WHAT IS EXPECTED ::
Please copy these lines out word for word, all of the items.
* start *
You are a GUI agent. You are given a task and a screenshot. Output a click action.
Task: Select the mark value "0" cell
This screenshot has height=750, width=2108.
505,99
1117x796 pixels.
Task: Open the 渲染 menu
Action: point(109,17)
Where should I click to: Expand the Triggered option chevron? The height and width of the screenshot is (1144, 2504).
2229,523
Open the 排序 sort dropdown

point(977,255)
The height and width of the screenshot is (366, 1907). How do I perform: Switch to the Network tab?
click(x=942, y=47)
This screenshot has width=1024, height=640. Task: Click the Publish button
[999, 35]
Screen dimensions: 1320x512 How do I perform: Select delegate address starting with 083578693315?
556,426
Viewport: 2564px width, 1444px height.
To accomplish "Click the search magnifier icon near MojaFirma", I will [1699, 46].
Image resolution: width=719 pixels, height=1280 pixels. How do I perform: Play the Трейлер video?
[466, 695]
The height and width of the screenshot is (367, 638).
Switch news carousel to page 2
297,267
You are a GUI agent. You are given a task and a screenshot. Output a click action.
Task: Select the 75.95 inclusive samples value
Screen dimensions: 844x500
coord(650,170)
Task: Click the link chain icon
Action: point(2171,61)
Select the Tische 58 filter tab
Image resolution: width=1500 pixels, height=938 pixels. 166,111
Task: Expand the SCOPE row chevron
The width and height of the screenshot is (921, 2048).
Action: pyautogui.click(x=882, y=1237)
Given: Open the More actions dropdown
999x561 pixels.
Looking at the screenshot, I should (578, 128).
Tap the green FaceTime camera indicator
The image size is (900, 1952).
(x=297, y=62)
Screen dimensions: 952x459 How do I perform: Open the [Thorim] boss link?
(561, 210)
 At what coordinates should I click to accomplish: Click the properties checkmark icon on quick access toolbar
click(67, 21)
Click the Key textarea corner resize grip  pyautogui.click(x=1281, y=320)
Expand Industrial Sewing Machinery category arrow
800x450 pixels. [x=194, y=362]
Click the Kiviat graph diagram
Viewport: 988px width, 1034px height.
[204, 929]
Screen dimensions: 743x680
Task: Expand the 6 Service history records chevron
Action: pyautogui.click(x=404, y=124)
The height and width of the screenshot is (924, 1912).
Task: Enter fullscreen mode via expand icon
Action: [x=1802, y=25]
* end *
SOLUTION ::
You are a GUI agent. You are given a task and a screenshot. Output a click action.
Task: Select the mark value "0" cell
This screenshot has height=750, width=2108.
505,99
1117x796 pixels.
Task: Open the 渲染 menu
Action: point(109,17)
Where should I click to: Expand the Triggered option chevron? The height and width of the screenshot is (1144, 2504).
2229,523
Open the 排序 sort dropdown

point(977,255)
The height and width of the screenshot is (366, 1907). How do I perform: Switch to the Network tab?
click(x=942, y=47)
This screenshot has width=1024, height=640. Task: Click the Publish button
[999, 35]
Screen dimensions: 1320x512 How do I perform: Select delegate address starting with 083578693315?
556,426
Viewport: 2564px width, 1444px height.
To accomplish "Click the search magnifier icon near MojaFirma", I will [1699, 46].
Image resolution: width=719 pixels, height=1280 pixels. How do I perform: Play the Трейлер video?
[466, 695]
The height and width of the screenshot is (367, 638).
Switch news carousel to page 2
297,267
You are a GUI agent. You are given a task and a screenshot. Output a click action.
Task: Select the 75.95 inclusive samples value
Screen dimensions: 844x500
coord(650,170)
Task: Click the link chain icon
Action: point(2171,61)
Select the Tische 58 filter tab
Image resolution: width=1500 pixels, height=938 pixels. 166,111
Task: Expand the SCOPE row chevron
The width and height of the screenshot is (921, 2048).
Action: pyautogui.click(x=882, y=1237)
Given: Open the More actions dropdown
999x561 pixels.
Looking at the screenshot, I should (578, 128).
Tap the green FaceTime camera indicator
The image size is (900, 1952).
(x=297, y=62)
Screen dimensions: 952x459 How do I perform: Open the [Thorim] boss link?
(561, 210)
 At what coordinates should I click to accomplish: Click the properties checkmark icon on quick access toolbar
click(67, 21)
Click the Key textarea corner resize grip  pyautogui.click(x=1281, y=320)
Expand Industrial Sewing Machinery category arrow
800x450 pixels. [x=194, y=362]
Click the Kiviat graph diagram
Viewport: 988px width, 1034px height.
[204, 929]
Screen dimensions: 743x680
Task: Expand the 6 Service history records chevron
Action: pyautogui.click(x=404, y=124)
The height and width of the screenshot is (924, 1912).
Task: Enter fullscreen mode via expand icon
Action: [x=1802, y=25]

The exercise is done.